» **THE RECORDS**

───

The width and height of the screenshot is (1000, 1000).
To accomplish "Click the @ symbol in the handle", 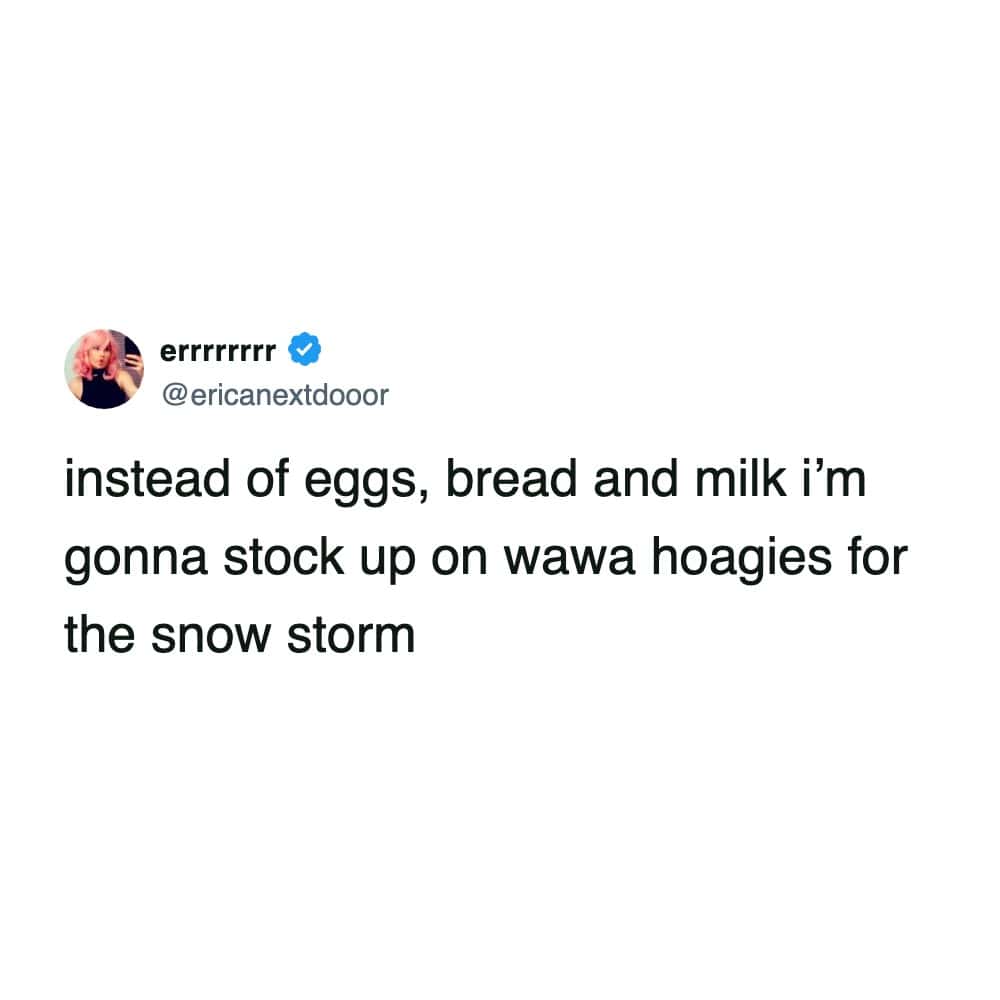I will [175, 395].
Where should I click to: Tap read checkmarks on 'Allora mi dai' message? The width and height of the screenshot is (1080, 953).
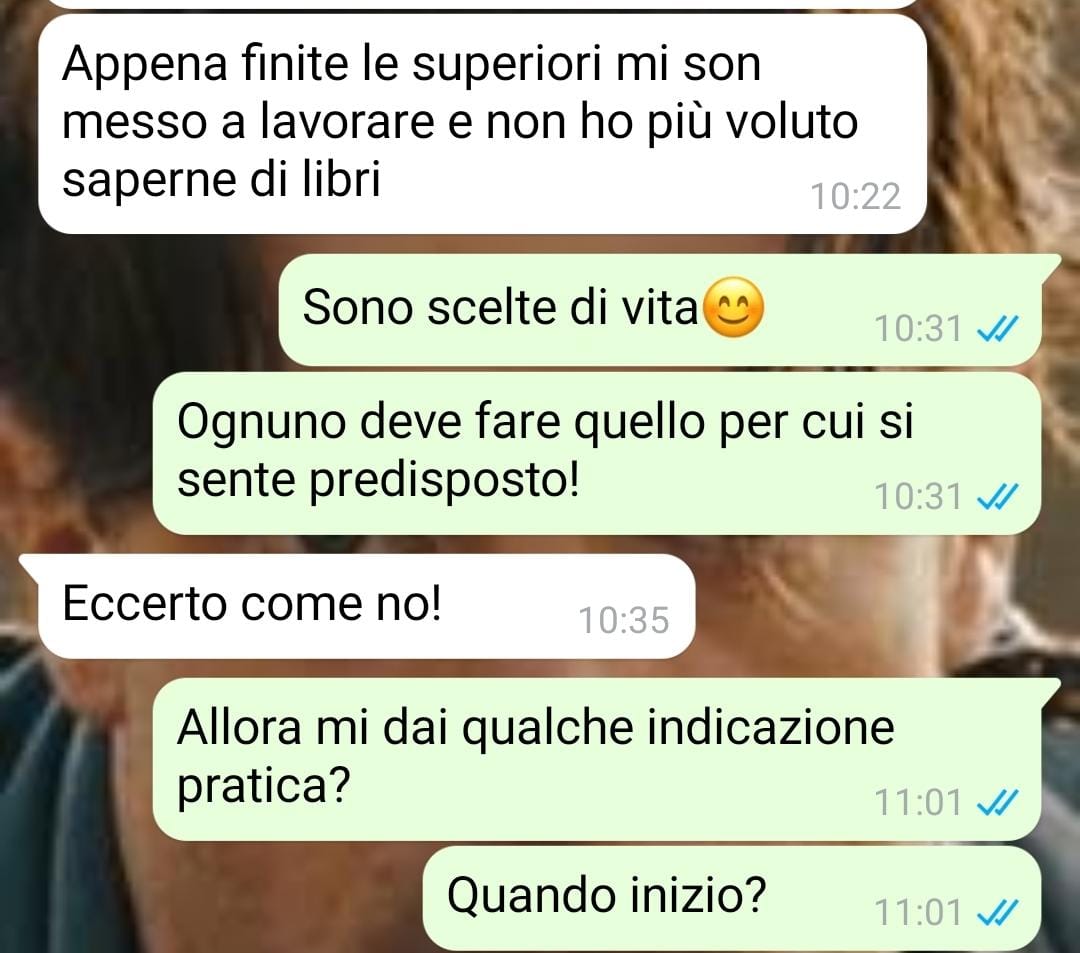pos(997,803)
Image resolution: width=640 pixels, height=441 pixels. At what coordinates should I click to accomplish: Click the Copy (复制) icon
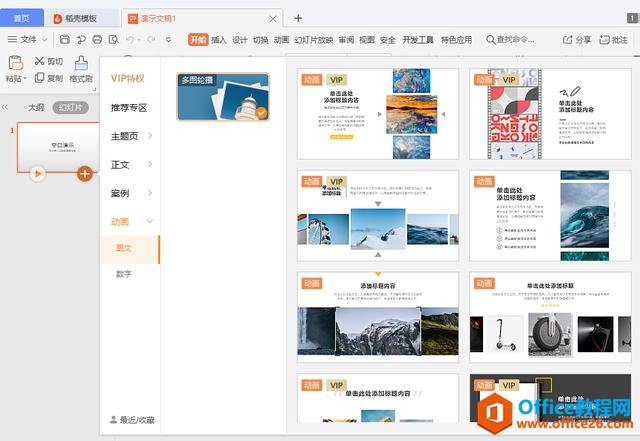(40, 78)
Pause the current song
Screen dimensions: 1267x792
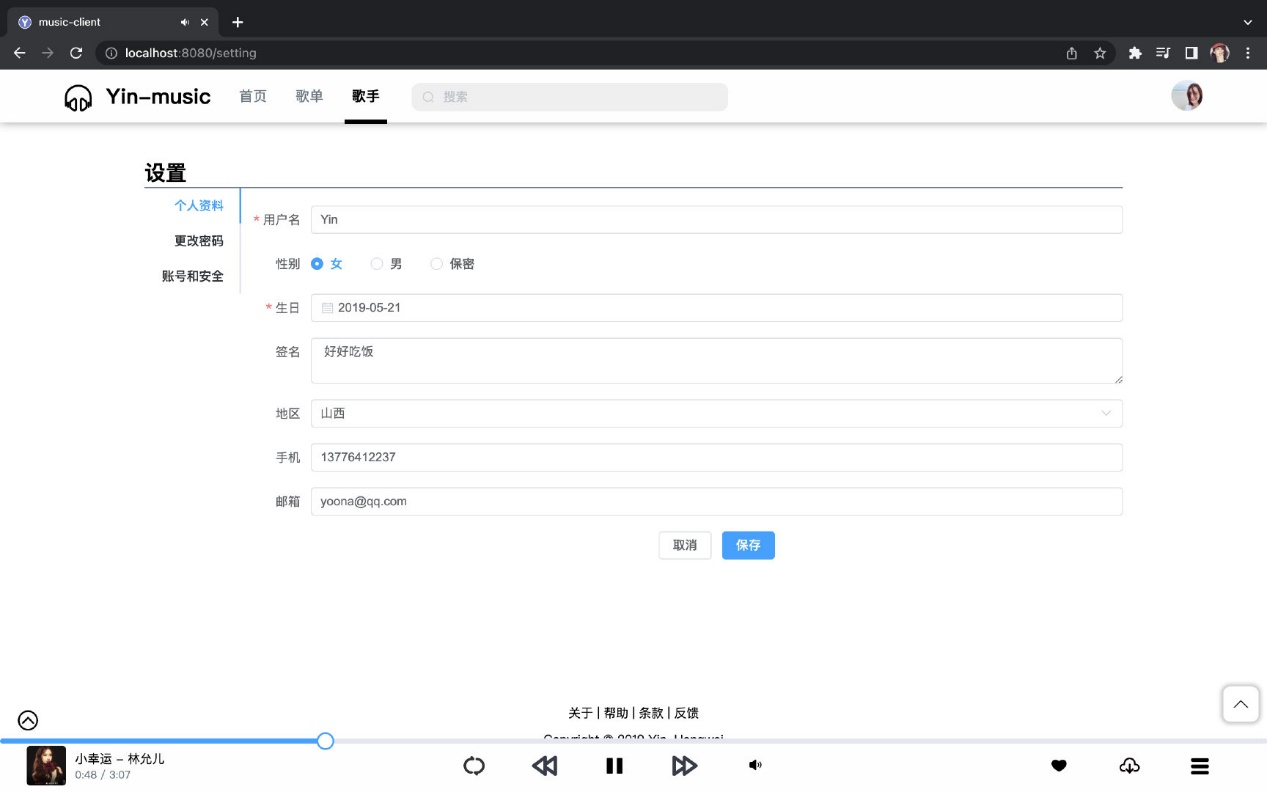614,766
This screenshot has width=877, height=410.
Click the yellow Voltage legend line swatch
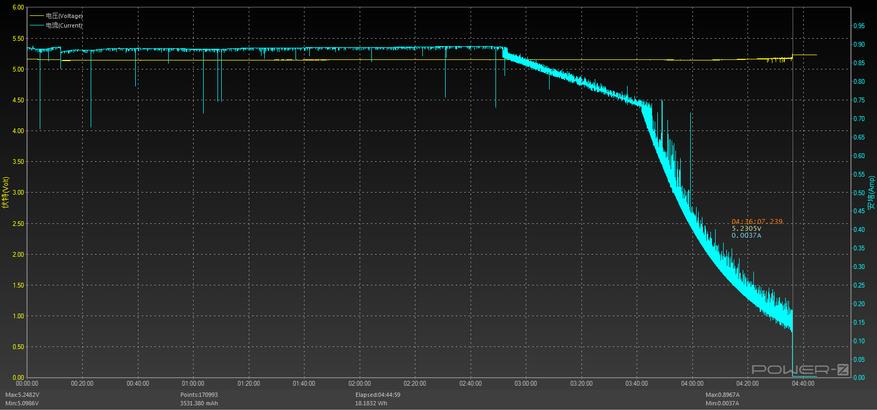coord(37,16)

───

In the records, the line containing "This screenshot has width=877, height=410." starts the span and the final line ends it. Output exactly that span, both ends included, with no pictures and nothing else.

This screenshot has width=877, height=410.
Click the yellow Voltage legend line swatch
coord(37,16)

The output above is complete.